══ Selectie ══

Negentien

01 april 2009

AP

Nu het zonnetje is gaan schijnen is het tijd voor een vrolijke column vol met lentekriebels en springende lammetjes. De goed-nieuws-show is begonnen, één en al vrolijkheid nu we weten dat de competitie van DCN een recordaantal deelnemers telt. Daar gaan we: Avalance, Con Spirito, Jubal, Beatrix, Juliana, FB, Showband 75, Johan Friso, Jong Jubal, Jong Avalance, Jong Holland, Blue Phoenix, Harpe Davids, Starriders, Heartliner, Confetti, Jong Holland Junioren en Jong Beatrix. Negentien in totaal. Jaja, dat is me wat! Wat een drukte, wat een strijd! Dit is nog nooit vertoond!

DCN bestaat sinds 2005. Ik heb destijds niet onder stoelen of banken gestoken dat ik de oprichting van wéér een aparte competitie totaal overbodig vond. Drum Corps Nederland is voortgekomen uit het succesvolle Drum Corps Europe. Ging ’t net lekker, werd er weer wat nieuws bedacht. Was er eindelijk een kans om een Europees circuit verder uit te bouwen, kruipen we weer terug in onze eigen, kneuterige Hollandse stadionnetjes met piepkleine wedstrijdjes. Maar goed, wat gebeurt, gebeurt, niet piepen, maar meedoen. Jubal was er vanaf dag één bij. En dat was soms leuk, soms minder leuk.

═══
══ Bronfragment ══

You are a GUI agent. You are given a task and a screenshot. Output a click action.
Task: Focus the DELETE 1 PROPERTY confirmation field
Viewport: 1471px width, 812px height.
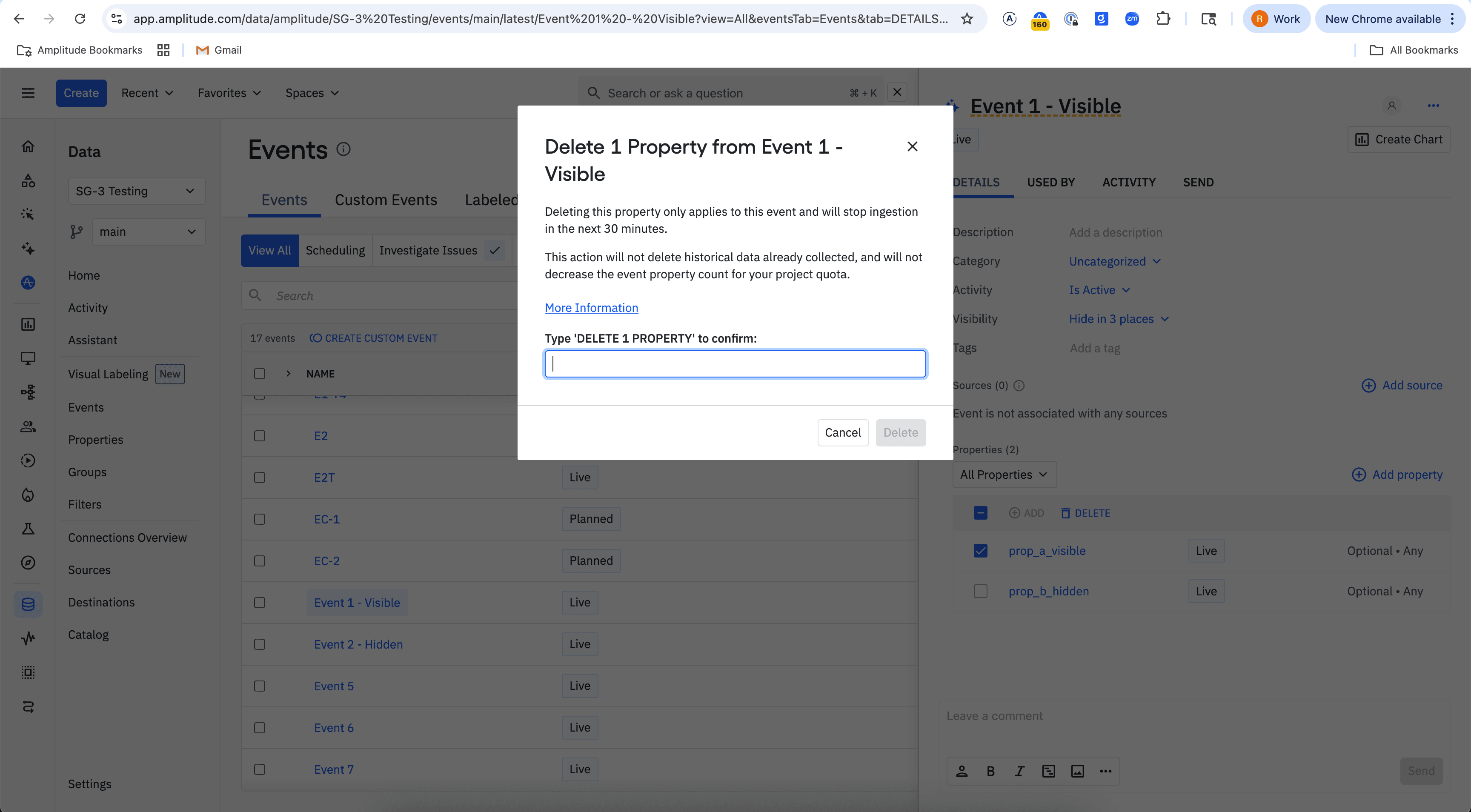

═══

Opdracht 1 - Noem alle deelnemers uit de column over de DCN-competitie waarvan de naam met "Jong" begint.
Opdracht 2 - Zet de alinea van de column over de DCN-competitie die begint met "DCN bestaat sinds 2005" om in een beknopte opsomming met de belangrijkste feiten.
Het materiaal is hier niet nodig.

Uitgewerkt antwoord 1 - Jong Jubal, Jong Avalance, Jong Holland, Jong Holland Junioren en Jong Beatrix.

Uitgewerkt antwoord 2 -
- DCN (Drum Corps Nederland) bestaat sinds 2005 en is voortgekomen uit Drum Corps Europe.
- Bij de oprichting werd openlijk gezegd dat weer een aparte competitie totaal overbodig was.
- Bezwaar: de kans om een Europees circuit uit te bouwen werd ingeruild voor piepkleine wedstrijdjes in Hollandse stadionnetjes.
- Toch werd er meegedaan: Jubal was er vanaf dag één bij, wat soms leuk en soms minder leuk was.